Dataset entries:
-*-*-

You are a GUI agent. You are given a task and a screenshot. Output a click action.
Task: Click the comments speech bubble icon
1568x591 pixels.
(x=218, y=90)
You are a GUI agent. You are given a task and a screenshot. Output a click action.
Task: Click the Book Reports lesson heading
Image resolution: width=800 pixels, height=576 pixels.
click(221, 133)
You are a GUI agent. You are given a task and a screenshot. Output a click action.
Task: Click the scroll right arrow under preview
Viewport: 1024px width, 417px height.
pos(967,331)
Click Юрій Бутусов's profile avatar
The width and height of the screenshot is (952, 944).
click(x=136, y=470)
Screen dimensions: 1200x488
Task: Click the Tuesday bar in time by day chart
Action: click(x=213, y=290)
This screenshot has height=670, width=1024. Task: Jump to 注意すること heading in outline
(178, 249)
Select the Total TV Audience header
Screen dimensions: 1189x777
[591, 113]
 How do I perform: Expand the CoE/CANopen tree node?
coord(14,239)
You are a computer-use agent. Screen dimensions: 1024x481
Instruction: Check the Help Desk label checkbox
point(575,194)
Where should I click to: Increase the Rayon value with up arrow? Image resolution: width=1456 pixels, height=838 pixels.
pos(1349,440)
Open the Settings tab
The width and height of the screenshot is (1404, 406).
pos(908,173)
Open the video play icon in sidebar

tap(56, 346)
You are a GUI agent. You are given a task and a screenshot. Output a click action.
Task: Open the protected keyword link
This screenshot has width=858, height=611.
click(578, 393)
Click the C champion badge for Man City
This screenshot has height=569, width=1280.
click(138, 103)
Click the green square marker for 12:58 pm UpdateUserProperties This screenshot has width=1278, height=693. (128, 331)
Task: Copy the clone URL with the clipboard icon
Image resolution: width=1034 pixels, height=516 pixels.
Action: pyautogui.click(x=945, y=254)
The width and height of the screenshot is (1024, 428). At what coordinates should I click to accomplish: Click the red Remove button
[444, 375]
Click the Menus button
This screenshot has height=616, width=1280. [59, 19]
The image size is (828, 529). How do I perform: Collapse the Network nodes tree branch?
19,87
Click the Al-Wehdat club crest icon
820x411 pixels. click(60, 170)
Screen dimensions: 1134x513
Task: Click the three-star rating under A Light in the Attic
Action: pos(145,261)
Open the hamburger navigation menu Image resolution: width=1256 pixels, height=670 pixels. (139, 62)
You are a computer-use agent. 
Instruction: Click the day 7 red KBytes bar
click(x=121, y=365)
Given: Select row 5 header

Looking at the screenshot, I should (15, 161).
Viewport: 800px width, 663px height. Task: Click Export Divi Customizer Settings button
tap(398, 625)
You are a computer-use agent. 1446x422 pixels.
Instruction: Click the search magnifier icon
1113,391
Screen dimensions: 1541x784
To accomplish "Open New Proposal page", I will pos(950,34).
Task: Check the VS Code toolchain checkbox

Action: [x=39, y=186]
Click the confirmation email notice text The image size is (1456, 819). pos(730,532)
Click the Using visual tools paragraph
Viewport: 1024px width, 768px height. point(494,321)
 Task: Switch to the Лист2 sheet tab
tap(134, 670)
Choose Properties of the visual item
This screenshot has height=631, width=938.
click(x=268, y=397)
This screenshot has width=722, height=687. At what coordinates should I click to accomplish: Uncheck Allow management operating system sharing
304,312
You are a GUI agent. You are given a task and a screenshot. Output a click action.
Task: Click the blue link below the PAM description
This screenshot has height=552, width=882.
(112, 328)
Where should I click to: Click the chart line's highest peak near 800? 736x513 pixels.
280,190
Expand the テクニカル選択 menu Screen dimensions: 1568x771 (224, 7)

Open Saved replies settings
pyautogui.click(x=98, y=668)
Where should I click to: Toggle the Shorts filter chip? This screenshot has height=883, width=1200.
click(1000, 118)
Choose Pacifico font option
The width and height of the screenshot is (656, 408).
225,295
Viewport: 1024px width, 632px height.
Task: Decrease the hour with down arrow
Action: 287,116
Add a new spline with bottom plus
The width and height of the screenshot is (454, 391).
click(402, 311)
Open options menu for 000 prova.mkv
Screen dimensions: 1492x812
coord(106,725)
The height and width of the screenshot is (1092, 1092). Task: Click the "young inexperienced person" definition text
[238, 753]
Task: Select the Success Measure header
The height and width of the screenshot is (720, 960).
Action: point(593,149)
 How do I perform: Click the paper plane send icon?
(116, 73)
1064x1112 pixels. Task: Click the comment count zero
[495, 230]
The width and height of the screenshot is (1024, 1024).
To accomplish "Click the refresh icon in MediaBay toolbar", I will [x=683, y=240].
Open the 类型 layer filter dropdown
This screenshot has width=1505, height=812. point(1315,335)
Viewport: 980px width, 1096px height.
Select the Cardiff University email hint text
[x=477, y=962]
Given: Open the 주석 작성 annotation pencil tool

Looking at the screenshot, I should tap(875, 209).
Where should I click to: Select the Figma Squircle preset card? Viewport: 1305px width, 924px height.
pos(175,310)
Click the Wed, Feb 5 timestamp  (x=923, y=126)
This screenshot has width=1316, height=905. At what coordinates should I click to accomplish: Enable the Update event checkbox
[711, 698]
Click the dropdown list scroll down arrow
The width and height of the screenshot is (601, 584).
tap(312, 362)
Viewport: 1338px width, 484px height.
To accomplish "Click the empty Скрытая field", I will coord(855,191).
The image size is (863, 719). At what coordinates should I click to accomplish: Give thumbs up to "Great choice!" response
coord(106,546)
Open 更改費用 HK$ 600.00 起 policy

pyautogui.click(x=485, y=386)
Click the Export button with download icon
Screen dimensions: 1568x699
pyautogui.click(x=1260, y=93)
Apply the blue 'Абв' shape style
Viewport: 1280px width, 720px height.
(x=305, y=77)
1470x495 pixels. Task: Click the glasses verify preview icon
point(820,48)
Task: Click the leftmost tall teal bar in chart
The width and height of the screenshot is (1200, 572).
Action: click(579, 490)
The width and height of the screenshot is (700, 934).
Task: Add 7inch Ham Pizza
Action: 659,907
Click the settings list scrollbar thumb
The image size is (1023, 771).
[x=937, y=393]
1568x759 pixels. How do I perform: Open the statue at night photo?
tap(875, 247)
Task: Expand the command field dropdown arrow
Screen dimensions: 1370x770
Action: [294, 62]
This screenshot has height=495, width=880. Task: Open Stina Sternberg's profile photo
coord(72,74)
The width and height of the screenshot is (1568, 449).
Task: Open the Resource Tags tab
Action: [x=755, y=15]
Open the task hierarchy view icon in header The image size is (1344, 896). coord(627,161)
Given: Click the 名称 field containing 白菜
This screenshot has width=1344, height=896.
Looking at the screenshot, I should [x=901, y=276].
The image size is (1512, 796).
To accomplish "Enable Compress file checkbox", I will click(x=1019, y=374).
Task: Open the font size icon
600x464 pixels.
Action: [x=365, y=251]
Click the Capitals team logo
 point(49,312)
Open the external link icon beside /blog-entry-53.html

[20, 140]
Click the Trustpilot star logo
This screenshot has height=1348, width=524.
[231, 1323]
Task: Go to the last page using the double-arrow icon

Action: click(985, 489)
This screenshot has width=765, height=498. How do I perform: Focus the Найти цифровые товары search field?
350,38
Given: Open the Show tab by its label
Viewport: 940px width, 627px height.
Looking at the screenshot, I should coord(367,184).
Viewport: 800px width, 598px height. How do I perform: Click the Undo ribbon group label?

-*-*-

● **WORK ORDER**
Using the data above, repeat every line exactly.

● **WRITTEN ANSWER**
You are a GUI agent. You are given a task and a screenshot. Output a click action.
Task: Click the comments speech bubble icon
1568x591 pixels.
(x=218, y=90)
You are a GUI agent. You are given a task and a screenshot. Output a click action.
Task: Click the Book Reports lesson heading
Image resolution: width=800 pixels, height=576 pixels.
click(221, 133)
You are a GUI agent. You are given a task and a screenshot. Output a click action.
Task: Click the scroll right arrow under preview
Viewport: 1024px width, 417px height.
pos(967,331)
Click Юрій Бутусов's profile avatar
The width and height of the screenshot is (952, 944).
click(x=136, y=470)
Screen dimensions: 1200x488
Task: Click the Tuesday bar in time by day chart
Action: click(x=213, y=290)
This screenshot has height=670, width=1024. Task: Jump to 注意すること heading in outline
(178, 249)
Select the Total TV Audience header
Screen dimensions: 1189x777
[591, 113]
 How do I perform: Expand the CoE/CANopen tree node?
coord(14,239)
You are a computer-use agent. Screen dimensions: 1024x481
Instruction: Check the Help Desk label checkbox
point(575,194)
Where should I click to: Increase the Rayon value with up arrow? Image resolution: width=1456 pixels, height=838 pixels.
pos(1349,440)
Open the Settings tab
The width and height of the screenshot is (1404, 406).
pos(908,173)
Open the video play icon in sidebar

tap(56, 346)
You are a GUI agent. You are given a task and a screenshot. Output a click action.
Task: Open the protected keyword link
This screenshot has width=858, height=611.
click(578, 393)
Click the C champion badge for Man City
This screenshot has height=569, width=1280.
click(138, 103)
Click the green square marker for 12:58 pm UpdateUserProperties This screenshot has width=1278, height=693. (128, 331)
Task: Copy the clone URL with the clipboard icon
Image resolution: width=1034 pixels, height=516 pixels.
Action: pyautogui.click(x=945, y=254)
The width and height of the screenshot is (1024, 428). At what coordinates should I click to accomplish: Click the red Remove button
[444, 375]
Click the Menus button
This screenshot has height=616, width=1280. [59, 19]
The image size is (828, 529). How do I perform: Collapse the Network nodes tree branch?
19,87
Click the Al-Wehdat club crest icon
820x411 pixels. click(60, 170)
Screen dimensions: 1134x513
Task: Click the three-star rating under A Light in the Attic
Action: pos(145,261)
Open the hamburger navigation menu Image resolution: width=1256 pixels, height=670 pixels. (139, 62)
You are a computer-use agent. 
Instruction: Click the day 7 red KBytes bar
click(x=121, y=365)
Given: Select row 5 header

Looking at the screenshot, I should (15, 161).
Viewport: 800px width, 663px height. Task: Click Export Divi Customizer Settings button
tap(398, 625)
You are a computer-use agent. 1446x422 pixels.
Instruction: Click the search magnifier icon
1113,391
Screen dimensions: 1541x784
To accomplish "Open New Proposal page", I will pos(950,34).
Task: Check the VS Code toolchain checkbox

Action: [x=39, y=186]
Click the confirmation email notice text The image size is (1456, 819). pos(730,532)
Click the Using visual tools paragraph
Viewport: 1024px width, 768px height. point(494,321)
 Task: Switch to the Лист2 sheet tab
tap(134, 670)
Choose Properties of the visual item
This screenshot has height=631, width=938.
click(x=268, y=397)
This screenshot has width=722, height=687. At what coordinates should I click to accomplish: Uncheck Allow management operating system sharing
304,312
You are a GUI agent. You are given a task and a screenshot. Output a click action.
Task: Click the blue link below the PAM description
This screenshot has height=552, width=882.
(112, 328)
Where should I click to: Click the chart line's highest peak near 800? 736x513 pixels.
280,190
Expand the テクニカル選択 menu Screen dimensions: 1568x771 (224, 7)

Open Saved replies settings
pyautogui.click(x=98, y=668)
Where should I click to: Toggle the Shorts filter chip? This screenshot has height=883, width=1200.
click(1000, 118)
Choose Pacifico font option
The width and height of the screenshot is (656, 408).
225,295
Viewport: 1024px width, 632px height.
Task: Decrease the hour with down arrow
Action: 287,116
Add a new spline with bottom plus
The width and height of the screenshot is (454, 391).
click(402, 311)
Open options menu for 000 prova.mkv
Screen dimensions: 1492x812
coord(106,725)
The height and width of the screenshot is (1092, 1092). Task: Click the "young inexperienced person" definition text
[238, 753]
Task: Select the Success Measure header
The height and width of the screenshot is (720, 960).
Action: point(593,149)
 How do I perform: Click the paper plane send icon?
(116, 73)
1064x1112 pixels. Task: Click the comment count zero
[495, 230]
The width and height of the screenshot is (1024, 1024).
To accomplish "Click the refresh icon in MediaBay toolbar", I will [x=683, y=240].
Open the 类型 layer filter dropdown
This screenshot has width=1505, height=812. point(1315,335)
Viewport: 980px width, 1096px height.
Select the Cardiff University email hint text
[x=477, y=962]
Given: Open the 주석 작성 annotation pencil tool

Looking at the screenshot, I should tap(875, 209).
Where should I click to: Select the Figma Squircle preset card? Viewport: 1305px width, 924px height.
pos(175,310)
Click the Wed, Feb 5 timestamp  (x=923, y=126)
This screenshot has width=1316, height=905. At what coordinates should I click to accomplish: Enable the Update event checkbox
[711, 698]
Click the dropdown list scroll down arrow
The width and height of the screenshot is (601, 584).
tap(312, 362)
Viewport: 1338px width, 484px height.
To accomplish "Click the empty Скрытая field", I will coord(855,191).
The image size is (863, 719). At what coordinates should I click to accomplish: Give thumbs up to "Great choice!" response
coord(106,546)
Open 更改費用 HK$ 600.00 起 policy

pyautogui.click(x=485, y=386)
Click the Export button with download icon
Screen dimensions: 1568x699
pyautogui.click(x=1260, y=93)
Apply the blue 'Абв' shape style
Viewport: 1280px width, 720px height.
(x=305, y=77)
1470x495 pixels. Task: Click the glasses verify preview icon
point(820,48)
Task: Click the leftmost tall teal bar in chart
The width and height of the screenshot is (1200, 572).
Action: click(579, 490)
The width and height of the screenshot is (700, 934).
Task: Add 7inch Ham Pizza
Action: 659,907
Click the settings list scrollbar thumb
The image size is (1023, 771).
[x=937, y=393]
1568x759 pixels. How do I perform: Open the statue at night photo?
tap(875, 247)
Task: Expand the command field dropdown arrow
Screen dimensions: 1370x770
Action: [294, 62]
This screenshot has height=495, width=880. Task: Open Stina Sternberg's profile photo
coord(72,74)
The width and height of the screenshot is (1568, 449).
Task: Open the Resource Tags tab
Action: [x=755, y=15]
Open the task hierarchy view icon in header The image size is (1344, 896). coord(627,161)
Given: Click the 名称 field containing 白菜
This screenshot has width=1344, height=896.
Looking at the screenshot, I should [x=901, y=276].
The image size is (1512, 796).
To accomplish "Enable Compress file checkbox", I will click(x=1019, y=374).
Task: Open the font size icon
600x464 pixels.
Action: [x=365, y=251]
Click the Capitals team logo
 point(49,312)
Open the external link icon beside /blog-entry-53.html

[20, 140]
Click the Trustpilot star logo
This screenshot has height=1348, width=524.
[231, 1323]
Task: Go to the last page using the double-arrow icon

Action: click(985, 489)
This screenshot has width=765, height=498. How do I perform: Focus the Найти цифровые товары search field?
350,38
Given: Open the Show tab by its label
Viewport: 940px width, 627px height.
Looking at the screenshot, I should coord(367,184).
Viewport: 800px width, 598px height. How do I perform: Click the Undo ribbon group label?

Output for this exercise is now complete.